Tâches à réaliser:
1. Indiquez si chacune des affirmations suivantes s'accorde avec l'extrait sur la surveillance des manifestants en Chine, en répondant par oui ou par non et en citant à l'identique les mots du texte qui tranchent. (a) Zhang a été arrêté pendant la manifestation. (b) La police a su que Zhang était sorti grâce à son téléphone. (c) Trois agents se sont présentés chez Zhang.
2. Poursuivez l'extrait sur la surveillance des manifestants en Chine à partir de sa dernière phrase.

Extrait fourni:

Dimanche, lorsque Zhang est allé manifester contre les politiques strictes de la Chine en matière de COVID-19 à Pékin, il pensait s’être préparé à passer inaperçu.

Il portait une cagoule et des lunettes de protection pour couvrir son visage. Lorsqu’il lui a semblé que des policiers en civil le suivaient, il s’est réfugié dans les buissons et a enfilé une nouvelle veste. Il a échappé à la filature. Cette nuit-là, lorsque Zhang, âgé d’une vingtaine d’années, est rentré chez lui sans avoir été arrêté, il s’est cru hors de danger.

Mais la police a appelé le lendemain. Elle savait qu’il était sorti, car elle avait pu détecter que son téléphone se trouvait dans la zone des manifestations, lui a-t-elle dit. Vingt minutes plus tard, alors qu’il ne leur avait pas dit où il vivait, trois agents ont frappé à sa porte.

Des histoires similaires ont été racontées par des manifestants dans toute la Chine cette semaine, d’après des entretiens avec les personnes visées et des groupes de défense des droits de la personne qui suivent les affaires.

Alors que les autorités cherchent à traquer, intimider et détenir ceux qui ont défié les politiques strictes du gouvernement en matière de COVID-19 le week-end dernier, elles se tournent vers de puissants outils de surveillance que l’État a passé la dernière décennie à construire pour des moments comme celui-ci, lorsqu’une partie de la population se manifeste et remet en question l’autorité du Parti communiste chinois au pouvoir.

Matériel fourni:
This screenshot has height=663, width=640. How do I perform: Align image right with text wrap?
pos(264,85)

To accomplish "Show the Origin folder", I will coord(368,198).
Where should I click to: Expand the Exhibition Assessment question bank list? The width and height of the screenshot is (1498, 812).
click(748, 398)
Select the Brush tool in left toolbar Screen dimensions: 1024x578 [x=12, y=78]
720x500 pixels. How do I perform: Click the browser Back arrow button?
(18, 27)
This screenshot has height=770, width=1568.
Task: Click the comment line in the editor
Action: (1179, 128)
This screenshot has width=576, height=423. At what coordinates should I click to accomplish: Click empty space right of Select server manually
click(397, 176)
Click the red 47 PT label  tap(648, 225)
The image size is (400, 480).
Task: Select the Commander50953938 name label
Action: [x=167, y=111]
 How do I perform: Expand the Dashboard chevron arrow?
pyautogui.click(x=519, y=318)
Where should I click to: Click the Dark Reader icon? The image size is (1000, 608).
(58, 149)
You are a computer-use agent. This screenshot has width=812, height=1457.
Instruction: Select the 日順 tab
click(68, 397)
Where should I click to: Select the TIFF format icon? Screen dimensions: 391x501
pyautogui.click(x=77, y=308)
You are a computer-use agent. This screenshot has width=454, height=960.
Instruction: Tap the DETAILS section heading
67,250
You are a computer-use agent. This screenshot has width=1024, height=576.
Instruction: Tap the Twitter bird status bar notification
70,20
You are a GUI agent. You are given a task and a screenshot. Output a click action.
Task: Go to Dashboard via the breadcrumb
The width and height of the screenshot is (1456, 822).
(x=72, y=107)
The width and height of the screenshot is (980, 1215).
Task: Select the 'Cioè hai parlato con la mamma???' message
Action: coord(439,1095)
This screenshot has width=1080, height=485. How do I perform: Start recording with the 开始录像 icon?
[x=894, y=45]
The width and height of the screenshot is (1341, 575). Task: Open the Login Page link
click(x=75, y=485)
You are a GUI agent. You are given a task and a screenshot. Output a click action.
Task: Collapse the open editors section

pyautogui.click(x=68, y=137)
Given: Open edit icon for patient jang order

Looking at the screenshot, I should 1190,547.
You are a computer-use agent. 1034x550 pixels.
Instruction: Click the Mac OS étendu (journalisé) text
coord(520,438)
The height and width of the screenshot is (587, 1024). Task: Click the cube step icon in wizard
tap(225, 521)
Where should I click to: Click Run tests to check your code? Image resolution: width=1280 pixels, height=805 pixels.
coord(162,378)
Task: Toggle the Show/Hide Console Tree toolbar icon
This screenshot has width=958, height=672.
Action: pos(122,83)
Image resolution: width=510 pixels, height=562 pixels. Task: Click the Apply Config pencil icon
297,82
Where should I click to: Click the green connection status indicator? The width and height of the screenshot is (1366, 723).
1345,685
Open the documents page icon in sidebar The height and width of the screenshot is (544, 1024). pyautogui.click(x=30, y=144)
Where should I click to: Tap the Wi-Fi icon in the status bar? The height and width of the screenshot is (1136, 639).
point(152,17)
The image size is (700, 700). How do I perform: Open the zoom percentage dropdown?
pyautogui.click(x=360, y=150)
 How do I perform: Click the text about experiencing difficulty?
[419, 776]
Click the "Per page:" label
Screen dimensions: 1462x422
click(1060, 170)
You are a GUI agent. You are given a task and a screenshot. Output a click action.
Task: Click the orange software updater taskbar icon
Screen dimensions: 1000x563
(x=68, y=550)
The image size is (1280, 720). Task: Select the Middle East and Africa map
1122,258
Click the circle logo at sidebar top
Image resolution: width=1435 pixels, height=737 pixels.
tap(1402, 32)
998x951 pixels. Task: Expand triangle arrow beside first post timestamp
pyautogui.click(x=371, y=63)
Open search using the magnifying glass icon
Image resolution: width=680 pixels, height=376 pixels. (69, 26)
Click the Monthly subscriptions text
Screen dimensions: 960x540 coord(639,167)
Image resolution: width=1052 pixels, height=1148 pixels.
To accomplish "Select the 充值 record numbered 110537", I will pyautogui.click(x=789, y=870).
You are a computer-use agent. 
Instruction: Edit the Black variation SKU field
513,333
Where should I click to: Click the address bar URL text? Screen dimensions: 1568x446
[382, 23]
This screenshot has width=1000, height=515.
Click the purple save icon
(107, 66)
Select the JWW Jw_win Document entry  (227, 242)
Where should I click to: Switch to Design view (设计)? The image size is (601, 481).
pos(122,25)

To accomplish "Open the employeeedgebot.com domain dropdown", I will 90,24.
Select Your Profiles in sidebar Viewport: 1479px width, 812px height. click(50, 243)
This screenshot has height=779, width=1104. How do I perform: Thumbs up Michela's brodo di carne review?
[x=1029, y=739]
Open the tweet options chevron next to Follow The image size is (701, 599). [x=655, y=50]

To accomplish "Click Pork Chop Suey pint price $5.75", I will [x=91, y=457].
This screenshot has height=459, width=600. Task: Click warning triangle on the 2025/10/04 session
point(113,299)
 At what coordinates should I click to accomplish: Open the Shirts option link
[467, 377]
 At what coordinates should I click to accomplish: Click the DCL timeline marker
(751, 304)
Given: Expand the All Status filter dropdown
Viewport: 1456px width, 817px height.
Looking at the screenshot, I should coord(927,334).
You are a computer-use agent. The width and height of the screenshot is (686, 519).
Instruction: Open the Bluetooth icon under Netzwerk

Problèmes résolus:
1.
(a) Non : « est rentré chez lui sans avoir été arrêté ».
(b) Oui : « elle avait pu détecter que son téléphone se trouvait dans la zone des manifestations ».
(c) Oui : « trois agents ont frappé à sa porte ».

2.
PHOTO THOMAS PETER, ARCHIVES REUTERS

Des manifestants brandissent des feuilles blanches en guise de protestation contre les mesures sanitaires adoptées par le gouvernement chinois, le 28 novembre dernier.

La police a utilisé la reconnaissance faciale, les téléphones et des informateurs pour identifier les personnes ayant pris part aux manifestations. En général, elle oblige ceux qu’elle traque à s’engager à ne plus manifester. Les manifestants, qui n’ont souvent pas l’habitude d’être suivis, se sont dits déconcertés par la façon dont ils avaient été découverts.

Par crainte de nouvelles répercussions, beaucoup ont supprimé les plateformes et applications étrangères comme Telegram, utilisées pour coordonner et diffuser des images des manifestations à l’étranger.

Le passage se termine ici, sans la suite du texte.